SHORT PROBLEM:
Rewrite the lines from the start through the line containing "coord(594,413)" as a two-column CSV with the headers input and output. Give one row for each text and its answer, with each value in a single quoted field and any line breaks replaced by spaces.

AVAILABLE RECORDS:
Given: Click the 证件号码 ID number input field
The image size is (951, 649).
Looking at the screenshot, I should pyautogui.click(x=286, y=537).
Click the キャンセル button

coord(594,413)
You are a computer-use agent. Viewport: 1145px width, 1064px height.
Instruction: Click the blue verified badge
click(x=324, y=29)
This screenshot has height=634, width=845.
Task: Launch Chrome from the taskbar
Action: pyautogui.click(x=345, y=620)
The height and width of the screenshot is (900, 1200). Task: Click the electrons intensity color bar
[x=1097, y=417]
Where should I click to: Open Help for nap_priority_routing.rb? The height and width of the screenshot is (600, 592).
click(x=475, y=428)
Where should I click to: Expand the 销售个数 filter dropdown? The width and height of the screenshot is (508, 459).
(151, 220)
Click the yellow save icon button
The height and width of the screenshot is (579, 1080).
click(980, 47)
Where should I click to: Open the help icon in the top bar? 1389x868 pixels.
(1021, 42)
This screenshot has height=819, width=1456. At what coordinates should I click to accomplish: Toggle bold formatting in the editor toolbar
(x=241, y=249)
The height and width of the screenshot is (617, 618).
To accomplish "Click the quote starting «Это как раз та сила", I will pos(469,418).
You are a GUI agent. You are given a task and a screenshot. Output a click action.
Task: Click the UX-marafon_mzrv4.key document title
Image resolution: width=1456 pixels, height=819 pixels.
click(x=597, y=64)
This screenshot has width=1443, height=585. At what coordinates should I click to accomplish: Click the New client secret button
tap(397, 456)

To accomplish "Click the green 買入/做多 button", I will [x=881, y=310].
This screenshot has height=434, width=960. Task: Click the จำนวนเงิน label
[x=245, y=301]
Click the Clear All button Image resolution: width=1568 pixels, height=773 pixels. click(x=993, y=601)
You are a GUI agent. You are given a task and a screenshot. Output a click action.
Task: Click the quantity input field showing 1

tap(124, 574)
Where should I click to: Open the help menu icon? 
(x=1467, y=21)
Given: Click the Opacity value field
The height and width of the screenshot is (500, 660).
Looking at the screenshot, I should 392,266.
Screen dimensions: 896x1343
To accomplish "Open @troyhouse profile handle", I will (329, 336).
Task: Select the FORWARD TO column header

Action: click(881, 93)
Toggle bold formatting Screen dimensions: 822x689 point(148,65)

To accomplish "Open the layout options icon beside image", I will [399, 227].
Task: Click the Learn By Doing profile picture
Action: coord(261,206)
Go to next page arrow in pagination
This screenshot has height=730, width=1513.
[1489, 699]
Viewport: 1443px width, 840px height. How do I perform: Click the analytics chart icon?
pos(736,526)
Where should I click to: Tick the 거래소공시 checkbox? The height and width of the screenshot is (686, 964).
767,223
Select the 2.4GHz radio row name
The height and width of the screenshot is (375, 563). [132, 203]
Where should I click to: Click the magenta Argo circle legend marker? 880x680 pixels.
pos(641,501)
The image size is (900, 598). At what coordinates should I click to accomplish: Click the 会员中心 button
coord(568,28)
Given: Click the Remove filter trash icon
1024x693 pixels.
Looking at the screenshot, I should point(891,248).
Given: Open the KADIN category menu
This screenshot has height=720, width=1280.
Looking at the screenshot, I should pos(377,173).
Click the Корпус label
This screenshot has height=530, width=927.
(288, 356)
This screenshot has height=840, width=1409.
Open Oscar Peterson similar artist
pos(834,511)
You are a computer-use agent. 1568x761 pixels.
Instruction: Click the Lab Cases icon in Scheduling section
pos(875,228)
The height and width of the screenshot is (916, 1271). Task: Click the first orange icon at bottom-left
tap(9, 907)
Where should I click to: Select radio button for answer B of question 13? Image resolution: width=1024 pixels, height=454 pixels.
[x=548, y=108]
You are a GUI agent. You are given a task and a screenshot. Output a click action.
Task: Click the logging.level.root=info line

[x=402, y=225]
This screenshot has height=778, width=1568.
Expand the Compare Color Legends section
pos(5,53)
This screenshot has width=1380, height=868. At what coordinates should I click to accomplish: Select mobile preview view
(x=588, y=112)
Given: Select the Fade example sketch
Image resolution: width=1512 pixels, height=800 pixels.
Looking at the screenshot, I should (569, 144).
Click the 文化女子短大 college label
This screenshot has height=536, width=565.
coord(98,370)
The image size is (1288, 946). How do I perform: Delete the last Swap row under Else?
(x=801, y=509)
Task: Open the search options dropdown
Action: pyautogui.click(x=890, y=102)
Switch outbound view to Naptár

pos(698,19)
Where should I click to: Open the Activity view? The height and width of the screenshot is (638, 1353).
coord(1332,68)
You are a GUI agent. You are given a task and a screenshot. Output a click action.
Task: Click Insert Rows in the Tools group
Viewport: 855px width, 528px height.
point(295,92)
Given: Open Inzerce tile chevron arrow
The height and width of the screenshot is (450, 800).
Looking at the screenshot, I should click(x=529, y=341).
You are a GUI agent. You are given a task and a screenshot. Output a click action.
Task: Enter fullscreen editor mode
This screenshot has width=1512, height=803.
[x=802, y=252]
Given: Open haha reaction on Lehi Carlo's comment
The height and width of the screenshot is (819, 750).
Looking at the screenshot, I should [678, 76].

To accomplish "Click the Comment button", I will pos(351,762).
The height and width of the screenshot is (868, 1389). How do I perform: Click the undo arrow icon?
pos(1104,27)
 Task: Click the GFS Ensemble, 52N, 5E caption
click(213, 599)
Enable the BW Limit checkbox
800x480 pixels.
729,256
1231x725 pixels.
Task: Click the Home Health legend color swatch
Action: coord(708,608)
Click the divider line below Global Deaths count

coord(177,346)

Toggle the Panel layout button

COMPLETED TASK:
input,output
"Given: Click the 证件号码 ID number input field The image size is (951, 649).","Looking at the screenshot, I should pyautogui.click(x=286, y=537)."
"Click the キャンセル button","coord(594,413)"